# Olive Egger Bantam



## anakonia (Mar 23, 2014)

I got these from a older fella at the local sale barn. He said they were Olive Eggers. Waiting on the first egg to see if this is true. I won't be to upset if they are not cuz the eggs will be edible regardless of color. Just curious on what you folks think may be in the mix and if they are going to be bantams or not. I got them on may 3 rd and they were said to be a week old at that time. The rooster had started crowing and all of them have little slight muffs except one which is the one that moved when I snapped the photo. The smallest is the size of a large dove. The larger ones maybe size of a pigeon at (not quite that big but almost).








Sent from my iPhone using Chicken Forum


----------



## robin416 (Sep 8, 2013)

Pretty little things.


----------



## anakonia (Mar 23, 2014)

Thank you robin416. 


Sent from my iPhone using Chicken Forum


----------



## robin416 (Sep 8, 2013)

Bantams are my preferred size and yours have got that creamsicle look to them that makes them even more appealing.


----------



## anakonia (Mar 23, 2014)

These are the first 4 I got from that man. I have 13 more that are younger I can't wait for eggs ! They are sweet but very alert bet they would be good for free ranging but I won't be doing that. May give a few to a friend who does free range though. Next time I see the older fella at the sale barm I am going to asks him what is in the mix. 


Sent from my iPhone using Chicken Forum


----------



## anakonia (Mar 23, 2014)

I just wanted to share.
I kept one of the hens and the rooster from this group and I have been getting little green eggs. 
I put it next to a larger egg from one of my large EE girls eggs to show size.


----------



## robin416 (Sep 8, 2013)

And there it is. Looks like the guy you got them from knew what he was talking about.

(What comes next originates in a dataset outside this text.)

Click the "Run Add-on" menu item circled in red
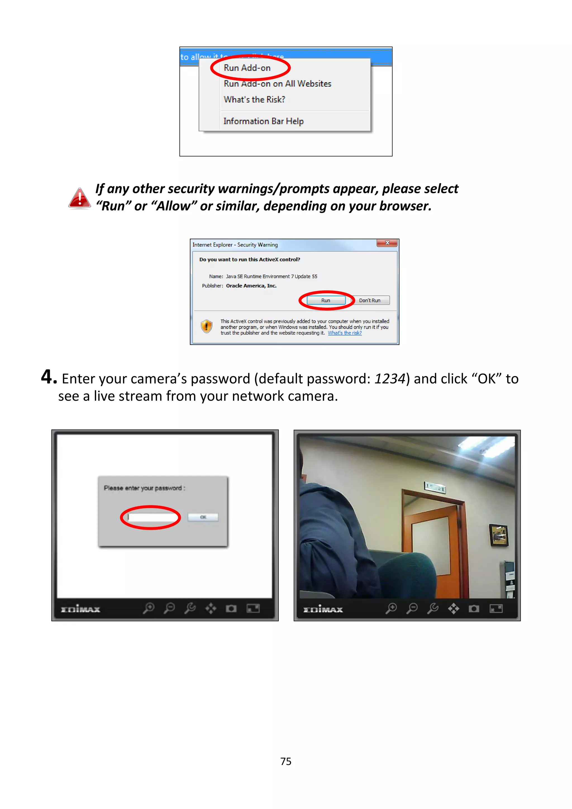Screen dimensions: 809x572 247,68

Like that size comparison just because their both green.


----------



## anakonia (Mar 23, 2014)

It also shows that the little egg is a deeper slightly darker green. I will try to remember to get a picture of the hen tomorrow and share it. She still
Looks much the same and indeed they are bantam they stayed small.


----------



## Maryellen (Jan 21, 2015)

They are very pretty! The olive egg is pretty too!
My bantam EE's are flighty and neurotic . Are yours more calm?


----------